Publicly traded, whole company, Baldrige award recipients have outperformed the S&P 500 by more than 6:1. Many Baldrige organizations have demonstrated a median 92% revenue growth and 63% median job growth compared to a 3.5% growth for matched industries and time frames.

Health care organizations achieve evidenced-based, higher patient satisfaction, improved patient outcomes, and lower mortality rates at lower costs than their peers. According to the American Health Care Association, the largest user of the Baldrige Framework in the nation, “Baldrige nursing home recipients have been shown to exceed in a broad array of quality measures including lower hospitalizations.” Educational institutions that use the Baldrige Framework demonstrate lower drop-out rates, higher graduation and college attendance rates, better standardized testing scores and student achievement results, and greater success in closing the student achievement gap between minorities and non-minorities.

Non-profits and government agencies demonstrate improved customer and constituent satisfaction and engagement, improved efficiency and lower costs, workforce satisfaction and engagement, and innovation. Military organizations in the U.S. Army’s Communities of Excellence Program have achieved higher states of readiness and stakeholder satisfaction, while improving infrastructure at lower costs, saving the taxpayers millions of dollars annually. The Program’s new “Baldrige Cybersecurity Excellence Builder,” is a self-assessment tool that leverages the leadership, strategy, process improvement, and results focus of the Baldrige Excellence Framework and NIST’s Cybersecurity Framework to help organizations assess the effectiveness of their risk-management efforts to protect themselves and their customers from cyberattacks. The Congressional Task Force on Cybersecurity recently recommended it be modified for health care and become the industry-wide self-assessment tool.

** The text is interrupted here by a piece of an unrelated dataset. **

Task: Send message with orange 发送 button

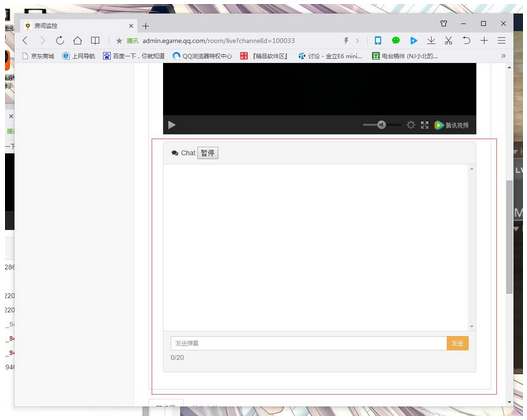Action: click(x=457, y=343)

For America to sustain its competitiveness in the global marketplace, the reach of the Baldrige Program must be expanded. More organizations, corporations, government entities, and education systems need access to Baldrige resources, research, and tools that will help them address the challenges presented by an ever-changing global economy.

This appropriation, and continued support for the Baldrige Performance Excellence Program at NIST, is clearly, the best investment the federal government can make in America’s future.